[Start READING PASSAGE]

Why, in this age of tolerance and religious non-discrimination, can’t people figure out how to avoid scheduling conferences on Jewish holidays?
No corporation or organization would consider scheduling a meeting or conference on Christmas, or even on July 4. And yet, I’ve missed meetings and conferences which were thoughtlessly scheduled on Jewish holidays more times than I could count.
I recognize the reality that there are just so many Jewish holidays that it’s difficult for event organizers to avoid all of them. However, that explanation begins to look suspicious when, in a year like 2006, when only six of the critical can’t-possibly-work-on-them Jewish holy days fall on week days, I’ve already been forced to miss two conferences my employer wanted me to attend, one of which was scheduled on Passover and the other on Shavuot.
A more likely explanation is simple ignorance. There is a great deal of complexity in the Jewish holidays: they fall on different days every year; they have different lengths, both between holidays and between Jewish denominations; they have different observances and restrictions; the whole concept of those “restrictions” is foreign to most non-Jews; and most secular calendars don’t accurately include all of them.
A year or so ago, when I ran into the problem of my own employer scheduling important all-company meetings on holidays, I set out to find a site on the Web to which I could refer my employer as a reference for determining which days to avoid in the future. I could not find a single suitable site. I found a few which looked like they were intended for this purpose, but all of them had errors — they over-stress the importance of some Jewish holidays, omit others, or both. I gave up and just offered to provide to my employer at the beginning of each year a list of the days that I couldn’t possibly work because of holidays.
After the two missed conferences (so far) this year, I decided that just wasn’t good enough anymore, so I decided to so something about it. The result is my Jewish Holidays and Event Scheduling page. You enter the year, and it tells you all the holidays you need to avoid when scheduling events. While it encourages you to avoid all the holidays, it concedes that this isn’t possible, so it breaks down the holidays by relative importance to give you some idea of how bad it would be to conflict with each one.
Please take a look and let me know what you think. Also, please feel free to forward the link to anyone whom you think might find it useful.
Jonathan,
Thanks so much for “Jewish Holidays to Consider When Scheduling Events”. I annually create a calendar for our photo group meetings for the upcoming season. Once before I created a calendar and put a fair amount of effort into avoiding collisions with Jewish holidays, but because of day before/day after issues we still had a problem that had to be resolved. This year after I checked for conflicts other ways I recalled your tool and used it to identify a conflict that would have been a problem. Thanks for saving us from offending our Jewish friends and dealing with the grief that would have ensued.
Mike
Very interesting and informative.
(1) UX suggestion: write “Passover” rather than “Pesach”. This is a page for goyim, might as well use the terms we’re familiar with. If you want to be educational, perhaps “Pesach (Passover)”.
(2) You have “When Jewish holidays start” but no “When Jewish holidays stop”. It would be helpful to know if you can reasonably invite Jews to after-sunset events on a holiday date. It sounds like probably yes (for Passover anyway) based on your answer above to maxdaddy, but if there is a definitive-ish answer might as well put it on the main page.

[End READING PASSAGE]

▸ **GOAL OF THE EXERCISE**: In the post on Jewish holidays and event scheduling, why does the author's page sort the holidays by relative importance? Answer in one to three sentences. The lines that come next are separate material and have no connection to the post on Jewish holidays and event scheduling.

[Start DATA SEGMENT]

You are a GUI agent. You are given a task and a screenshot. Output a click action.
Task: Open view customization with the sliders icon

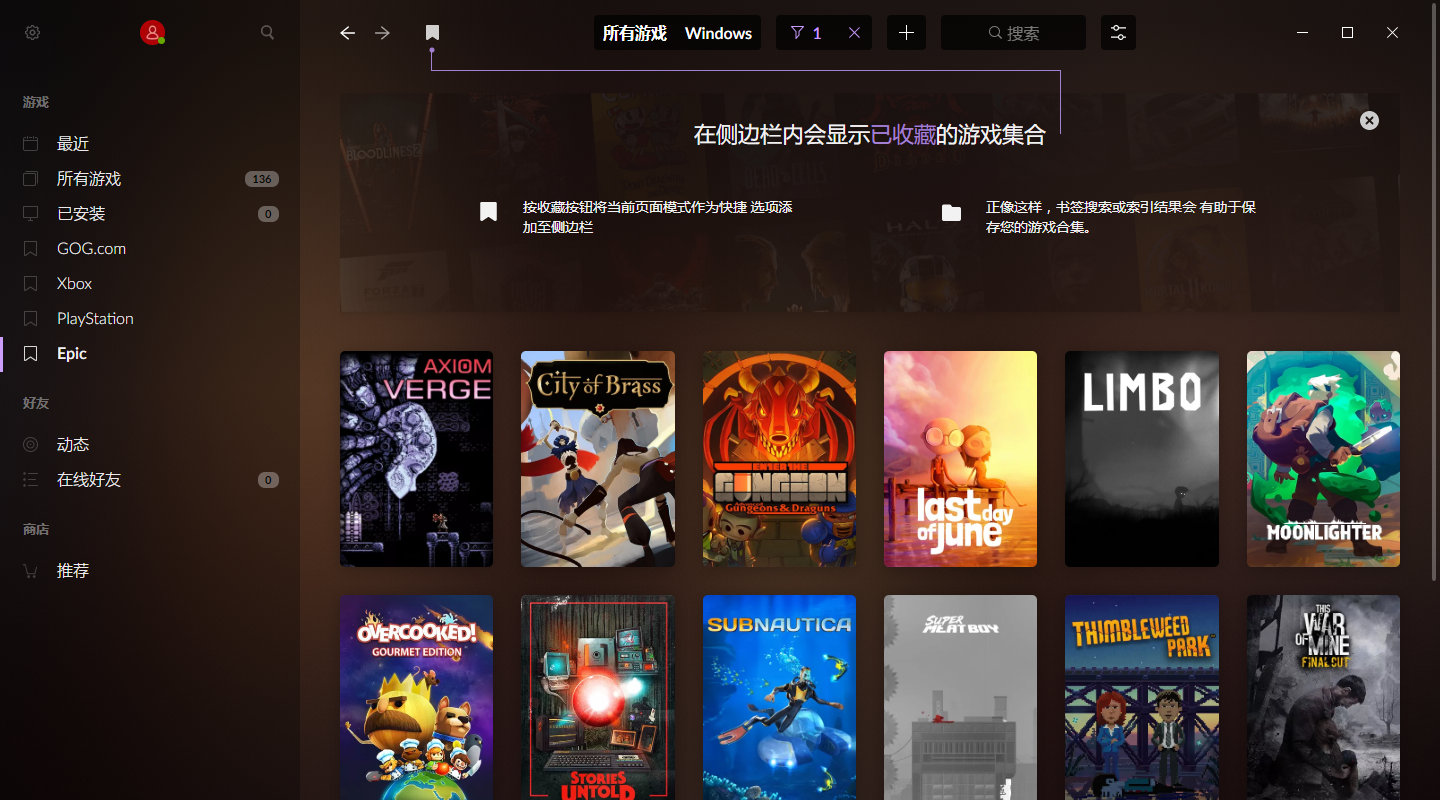pyautogui.click(x=1118, y=32)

[End DATA SEGMENT]

▸ **THE RESPONSE**: The page urges planners to avoid every holiday but admits that this isn't possible. It ranks the holidays by relative importance to show how bad a conflict with each one would be.